Interesting stadiums. I also like your choice of words that can, in very short, describe the history, background and reasoning of each facility. Keep it up!


----------



## OnceBittenTwiceShy (Mar 14, 2010)

ReiAyanami said:


> Interesting stadiums. I also like your choice of words that can, in very short, describe the history, background and reasoning of each facility. Keep it up!


I sincerely appreciate your feedback. Much obliged.


----------



## OnceBittenTwiceShy (Mar 14, 2010)

*Estad Fayoum*

The Cairo-Aswan stretch along the Nile and its periphery accommodates communities that feature grounds as if developed to be each other’s spitting images. The Estad Fayoum, home to Fayoum and Misr al Maqasa is no exception and borders on to neighbouring council houses, giving tenants a spectacular free view. 












The name Fayoum originates from the hieroglyphic word Bayoum, meaning ‘sea’, a reference to the large inland Lake Qaroun. Fayoum is renowned for its numerous water wheels, introduced by the Ptomelies in de 3rd century BC.












With no towering flood lights in sight to mark its territory and its relatively low tiers Estad Fayoum in the gateway to the Siwa oasis requires perseverance to discover. The ground is concealed by a huge stone wall alongside a dual carriage way and a large gate serves as the main entrance. 













The main stand, its roof equipped with a series of tiny light sources, is not a particular exciting affair nor are the other concrete areas of the ground, all painted in sonorous white, given the ground an almost virgin feel.


----------



## OnceBittenTwiceShy (Mar 14, 2010)

*Estad Beni Suef*

The endless stretch along the Nile between Cairo and Aswan is littered with agricultural stopping places, serving as epicentres of rural trade. The borders of the Nile accommodate communities of considerable size such as Beni Suef, Assyut, Sohaq, Naq Hammadi, Luxor and Aswan, also home to football teams such as Telefonad Beni Suef, Beni Suef, Petrol Assyut, Asmant Assyut, Nil Sohaq and Aluminium Naq Hammadi, all playing in unfashionable style in unfashionable stadiums. 

From Fayoum we travel down the Nile to Beni Suef. The Estad Beni Suef is home to both town team Beni Suef and company team Telefonad Beni Suef who just missed out on promotion twice to the Momtaz in epic play-off encounters in the aftermath of the 2005/06 and 2006/07 seasons. 


The Estad Beni Suef capacity is an estimated 14,000, already making for a hostile reception and atmosphere only half the capacity. 
















































This concrete ground, brightened up with mauve, golden and white licks of paint, resides agonisingly close to the river, almost touching it with its oval shape and covered main stand, the terraces behind the goals alienated from the pitch. 






















Behind one of those goals we see a most peculiar and quaint concrete structure.
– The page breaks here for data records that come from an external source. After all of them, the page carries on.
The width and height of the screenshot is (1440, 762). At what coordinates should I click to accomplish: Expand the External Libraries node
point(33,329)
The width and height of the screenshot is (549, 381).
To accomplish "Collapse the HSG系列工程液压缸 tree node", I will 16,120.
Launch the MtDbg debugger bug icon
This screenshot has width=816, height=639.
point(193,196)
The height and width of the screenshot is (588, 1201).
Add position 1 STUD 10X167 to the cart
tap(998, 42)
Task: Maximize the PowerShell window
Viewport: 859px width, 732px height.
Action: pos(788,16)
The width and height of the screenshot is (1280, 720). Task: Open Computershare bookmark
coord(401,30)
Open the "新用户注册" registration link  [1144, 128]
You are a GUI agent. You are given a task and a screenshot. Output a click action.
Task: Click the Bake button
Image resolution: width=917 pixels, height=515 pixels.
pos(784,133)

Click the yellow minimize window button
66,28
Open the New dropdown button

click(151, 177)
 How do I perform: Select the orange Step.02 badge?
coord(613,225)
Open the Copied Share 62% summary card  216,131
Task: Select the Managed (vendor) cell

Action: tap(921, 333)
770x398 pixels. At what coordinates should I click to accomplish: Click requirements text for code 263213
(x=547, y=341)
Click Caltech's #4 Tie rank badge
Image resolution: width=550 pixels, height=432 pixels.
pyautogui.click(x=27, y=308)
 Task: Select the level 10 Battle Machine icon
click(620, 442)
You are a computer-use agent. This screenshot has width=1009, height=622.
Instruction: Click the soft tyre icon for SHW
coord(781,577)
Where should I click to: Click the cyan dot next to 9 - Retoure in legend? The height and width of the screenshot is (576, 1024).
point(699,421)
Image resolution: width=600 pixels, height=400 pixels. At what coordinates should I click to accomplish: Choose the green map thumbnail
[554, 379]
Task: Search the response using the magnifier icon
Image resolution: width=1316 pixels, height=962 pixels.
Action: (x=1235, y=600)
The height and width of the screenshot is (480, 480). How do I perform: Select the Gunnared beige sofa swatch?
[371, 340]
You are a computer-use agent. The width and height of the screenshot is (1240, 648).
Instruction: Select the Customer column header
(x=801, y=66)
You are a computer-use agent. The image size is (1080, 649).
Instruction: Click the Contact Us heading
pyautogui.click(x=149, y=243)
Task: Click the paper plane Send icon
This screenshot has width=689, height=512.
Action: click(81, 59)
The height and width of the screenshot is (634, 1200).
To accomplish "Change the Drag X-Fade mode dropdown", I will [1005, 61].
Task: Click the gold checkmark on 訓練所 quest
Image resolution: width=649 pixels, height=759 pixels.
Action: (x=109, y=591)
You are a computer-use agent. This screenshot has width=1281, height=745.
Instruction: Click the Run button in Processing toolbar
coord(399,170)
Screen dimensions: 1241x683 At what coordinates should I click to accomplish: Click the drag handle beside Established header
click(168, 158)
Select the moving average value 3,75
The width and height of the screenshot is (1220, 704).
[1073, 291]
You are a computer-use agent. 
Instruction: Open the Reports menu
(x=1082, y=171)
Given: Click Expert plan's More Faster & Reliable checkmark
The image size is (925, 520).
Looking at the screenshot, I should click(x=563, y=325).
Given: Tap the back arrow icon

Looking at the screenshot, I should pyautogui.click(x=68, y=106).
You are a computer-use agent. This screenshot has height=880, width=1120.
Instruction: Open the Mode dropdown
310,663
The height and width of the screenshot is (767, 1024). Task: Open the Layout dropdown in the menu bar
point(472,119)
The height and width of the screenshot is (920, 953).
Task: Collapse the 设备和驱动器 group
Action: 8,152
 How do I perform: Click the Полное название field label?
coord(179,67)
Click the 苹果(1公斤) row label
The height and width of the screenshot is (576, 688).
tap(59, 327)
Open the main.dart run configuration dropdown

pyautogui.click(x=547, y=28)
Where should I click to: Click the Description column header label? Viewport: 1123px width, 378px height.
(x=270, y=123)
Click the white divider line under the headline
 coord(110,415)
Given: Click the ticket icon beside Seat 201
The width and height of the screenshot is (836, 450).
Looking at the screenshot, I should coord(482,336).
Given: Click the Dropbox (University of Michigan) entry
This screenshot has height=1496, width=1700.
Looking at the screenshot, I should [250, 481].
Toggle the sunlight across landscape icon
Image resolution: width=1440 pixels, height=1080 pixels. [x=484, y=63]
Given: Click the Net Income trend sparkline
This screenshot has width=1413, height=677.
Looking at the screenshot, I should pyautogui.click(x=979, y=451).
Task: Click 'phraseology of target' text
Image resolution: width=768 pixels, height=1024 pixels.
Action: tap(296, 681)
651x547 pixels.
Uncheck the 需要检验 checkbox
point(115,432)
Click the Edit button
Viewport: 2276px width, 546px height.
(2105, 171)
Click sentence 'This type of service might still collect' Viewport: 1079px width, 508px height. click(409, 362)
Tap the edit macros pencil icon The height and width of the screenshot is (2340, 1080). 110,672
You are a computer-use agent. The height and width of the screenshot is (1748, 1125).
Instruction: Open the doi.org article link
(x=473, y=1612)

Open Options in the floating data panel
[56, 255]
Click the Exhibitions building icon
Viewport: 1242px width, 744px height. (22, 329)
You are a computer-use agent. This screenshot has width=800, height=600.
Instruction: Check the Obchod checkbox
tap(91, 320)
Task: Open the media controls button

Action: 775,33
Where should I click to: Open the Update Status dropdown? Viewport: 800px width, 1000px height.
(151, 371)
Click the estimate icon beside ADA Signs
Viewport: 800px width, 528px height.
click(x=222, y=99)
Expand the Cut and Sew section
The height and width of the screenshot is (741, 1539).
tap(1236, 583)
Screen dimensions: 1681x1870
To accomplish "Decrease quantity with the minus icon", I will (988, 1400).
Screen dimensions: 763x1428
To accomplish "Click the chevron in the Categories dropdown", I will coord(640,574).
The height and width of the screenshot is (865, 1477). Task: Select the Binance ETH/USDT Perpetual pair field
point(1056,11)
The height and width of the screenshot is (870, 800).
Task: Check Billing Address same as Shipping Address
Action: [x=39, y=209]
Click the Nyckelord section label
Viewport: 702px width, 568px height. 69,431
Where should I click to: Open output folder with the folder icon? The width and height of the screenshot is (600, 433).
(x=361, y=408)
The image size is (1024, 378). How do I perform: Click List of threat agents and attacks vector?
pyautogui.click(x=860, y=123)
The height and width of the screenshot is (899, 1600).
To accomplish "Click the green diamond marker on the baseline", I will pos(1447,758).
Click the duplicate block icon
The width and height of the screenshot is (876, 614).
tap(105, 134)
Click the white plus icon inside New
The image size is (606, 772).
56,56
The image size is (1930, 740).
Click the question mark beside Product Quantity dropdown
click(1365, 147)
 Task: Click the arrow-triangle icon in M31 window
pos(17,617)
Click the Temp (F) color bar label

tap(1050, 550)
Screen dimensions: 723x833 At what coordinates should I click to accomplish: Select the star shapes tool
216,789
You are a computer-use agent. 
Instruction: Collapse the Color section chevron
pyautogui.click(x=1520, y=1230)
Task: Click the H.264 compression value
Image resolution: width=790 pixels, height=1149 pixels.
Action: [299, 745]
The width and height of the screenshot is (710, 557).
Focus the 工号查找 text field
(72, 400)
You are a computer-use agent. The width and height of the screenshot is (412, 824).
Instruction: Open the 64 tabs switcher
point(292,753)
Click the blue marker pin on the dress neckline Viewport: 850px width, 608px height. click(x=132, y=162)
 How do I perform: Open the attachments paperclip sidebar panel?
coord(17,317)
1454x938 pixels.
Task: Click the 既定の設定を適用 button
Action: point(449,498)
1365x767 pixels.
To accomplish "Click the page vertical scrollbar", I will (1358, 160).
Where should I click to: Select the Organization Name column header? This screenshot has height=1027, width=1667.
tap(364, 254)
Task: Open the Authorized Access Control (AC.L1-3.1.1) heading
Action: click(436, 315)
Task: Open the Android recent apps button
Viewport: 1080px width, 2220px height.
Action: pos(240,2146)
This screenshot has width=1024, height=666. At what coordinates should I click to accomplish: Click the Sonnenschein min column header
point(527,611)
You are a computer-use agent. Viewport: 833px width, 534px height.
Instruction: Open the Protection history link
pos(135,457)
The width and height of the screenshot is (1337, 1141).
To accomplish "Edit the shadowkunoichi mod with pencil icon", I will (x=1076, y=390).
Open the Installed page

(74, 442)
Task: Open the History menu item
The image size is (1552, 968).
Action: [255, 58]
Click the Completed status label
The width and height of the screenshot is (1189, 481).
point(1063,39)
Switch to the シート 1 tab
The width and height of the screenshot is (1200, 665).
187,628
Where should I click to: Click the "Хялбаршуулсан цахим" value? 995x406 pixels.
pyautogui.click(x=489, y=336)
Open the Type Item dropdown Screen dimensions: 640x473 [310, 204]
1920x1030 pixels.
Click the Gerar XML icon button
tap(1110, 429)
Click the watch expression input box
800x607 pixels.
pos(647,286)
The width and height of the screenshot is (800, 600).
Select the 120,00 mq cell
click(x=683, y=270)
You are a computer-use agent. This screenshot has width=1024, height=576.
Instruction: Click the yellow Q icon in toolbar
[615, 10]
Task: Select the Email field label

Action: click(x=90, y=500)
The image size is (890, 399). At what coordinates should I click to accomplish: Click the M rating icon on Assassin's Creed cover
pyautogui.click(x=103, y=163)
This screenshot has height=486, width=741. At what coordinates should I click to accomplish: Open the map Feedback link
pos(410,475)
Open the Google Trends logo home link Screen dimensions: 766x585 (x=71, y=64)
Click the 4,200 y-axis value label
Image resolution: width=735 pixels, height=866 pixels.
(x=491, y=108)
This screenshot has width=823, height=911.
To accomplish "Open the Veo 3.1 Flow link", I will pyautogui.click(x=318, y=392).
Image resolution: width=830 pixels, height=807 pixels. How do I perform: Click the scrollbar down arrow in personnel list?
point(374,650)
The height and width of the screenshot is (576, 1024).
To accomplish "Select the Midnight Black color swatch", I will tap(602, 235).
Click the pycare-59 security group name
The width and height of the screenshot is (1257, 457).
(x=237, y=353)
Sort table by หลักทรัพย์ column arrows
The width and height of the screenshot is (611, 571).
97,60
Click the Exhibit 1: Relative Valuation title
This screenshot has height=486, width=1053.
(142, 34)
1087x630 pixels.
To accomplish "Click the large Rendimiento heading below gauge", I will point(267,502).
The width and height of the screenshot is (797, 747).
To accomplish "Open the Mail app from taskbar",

If the Olympic Games ever hit Egypt it will eagerly anticipate the arrival of the Olympic flame. It provides for the most intriguing restricted view.


----------



## OnceBittenTwiceShy (Mar 14, 2010)

*Estad Naq Hammadi*

The town of Nag Hammadi was established by Mahmoud Pasha Hammadi, who was a member of the Hammadi family in nearby Sohag. Mahmoud Pasha Hammadi was a major landholder in Sohag, and known for his strong opposition to the British occupation.

Mahmoud Pasha Hammadi created Nag Hammadi for the indigenous people from Sohag who were forced to abandon their homeland by the British occupation. In recognition of this, the new town was given the name "Hammadi". It has a population of about 30,000, the majority being peasants. Sugar and aluminium are produced in Nag Hammâdi.

The local team are Aluminium Naq Hammadi, once playing at top flight level in Egypt, attracting a mere two hundred for regular home games and packing to the rafters for the visits of Al Ahly and Zamalek.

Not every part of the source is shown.